The 2018 season has not been kind to the Baltimore Orioles. Lauded in some circles as sleeper candidates for the postseason, they’ve played themselves out of contention with a horrid start to the season. They’re already in last place in the AL East with the largest gap between them and first place of any division. They’re looking up at not only the suddenly-okay Rays and Blue Jays but also the twin terrors of the Yankees and Red Sox.
You can’t argue this team is unlucky. They’re just bad. Through Tuesday’s games the pitching and defense has allowed the third-most runs in the American League while the offense has scored the third-fewest.
There’s plenty of blame to go around. But I want to focus on one guy in particular: Chris Davis. Davis is not just the worst hitter on the team, he’s also the worst everyday player in the major leagues. Yet just a few years ago, he was a home run champion.
Davis has had quite the career. From fringe power threat in 2008 to third-place MVP finisher in 2013, Davis proved he could stick in the majors. After following up his breakout season with an injury-marred 2014 and bounceback 2015, he signed an offseason deal worth $161 million with enough deferred money to pay him through the next five presidential elections.
The Orioles, fresh off two playoff appearances in three years after a 13-year drought and knowing the team’s stars could all depart after 2018, probably wanted just three good years of Davis in exchange for four bad ones. So far they’ve gotten just one. Davis was good in 2016, playing to 2.8 WAR. But 2017 was another disaster year of just 0.1 WAR and 2018 is no better. His slash line of .158/.236/.259 with just 4 HR yields a gasp-worthy .223 wOBA and 33 wRC+. No wonder he’s been benched a few times this year.
His plate discipline is eroding. Davis’ strikeout rate, once under control in the low-to-mid-30 percent range, ballooned last year to 37.2 percent as he explored new heights in getting caught looking. This year, he’s at swinging more often but his strikeout rate is down only a tick to 36.2 percent.
Meanwhile, his walk rate, which fueled his halcyon power days from 2013–2017, has collapsed from the 11-12 percent range down to the 8 percent range. He now walks less often than the average major leaguer:
That’s not the walk rate of a power hitter. It’s the walk rate of a guy that doesn’t scare pitchers.
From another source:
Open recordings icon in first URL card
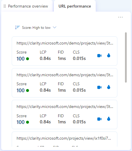The image size is (132, 151). [99, 56]
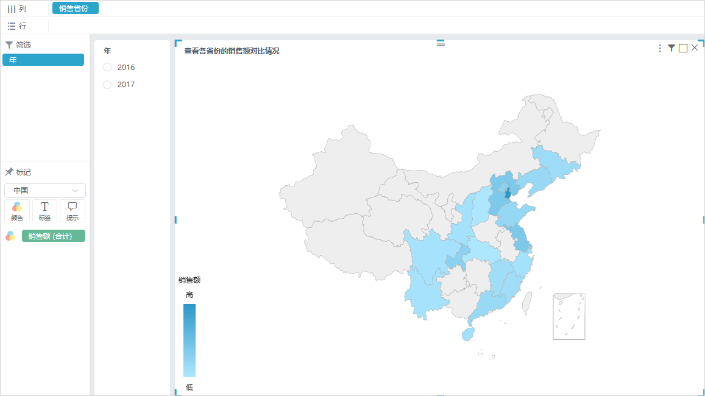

Speaking of power: Davis’s ISO is at .101, the lowest of his career as a full-time player. That is Alcides Escobar and DJ LeMahieu territory.
He’s not hitting for power because he’s neither lifting the ball nor hitting it hard:
A power hitter like Davis needs, at the very least, to elevate the ball. If he does, good things will happen when he makes the occasional solid contact. But he isn’t.
About the only glimmer of hope is that his HR/FB% is so much lower than his career norm:
That collapse is astonishing. If it continues it would rank as the 7th-largest drop among 578 similar player-season pairs since 2002:
Well, forget what I said about the glimmer of hope. This list is scary. Jacque Jones, Todd Hollandsworth, Brad Wilkerson, Josh Hamilton, Jim Thome, and Raul Ibañez (the 2013 - 2014 version) retired within two years of experiencing this drop. Of the guys who stuck around longer:
- Ryan Howard probably wanted to collect the additional $75 million coming his way.
- Curtis Granderson is still around, but he has other facets to his game. He can play the outfield, he runs the bases well, and he owns both an above-average walk rate and a below-average strikeout rate.
- The 2010 version of Raul Ibañez was in a similar place.
I know Davis is having a rough time right now. Manager Buck Showalter told Rich Dubroff of Pressbox that “[His struggles are] eating at him. He wants to be everything for everybody.” He isn’t having fun, and Jim Palmer’s recent commentary attacking his work ethic is sure to add to the misery.
I hope the Orioles and Davis do what they need to turn him around. The two are stuck together; Davis’ contract is untradeable and the Orioles are in too small of a media market to eat any money by releasing him. Nor would owner Peter Angelos do that to Davis, the man he went out of his way to sign because he felt Davis meant so much to Charm City.
But the signs are pointing in the wrong direction. If Davis doesn’t turn his performance around this year, he risks being Baltimore’s version of Ryan Howard: a once-beloved power threat with some great peak years who rides out the last years of an absurdly large contract on the bench.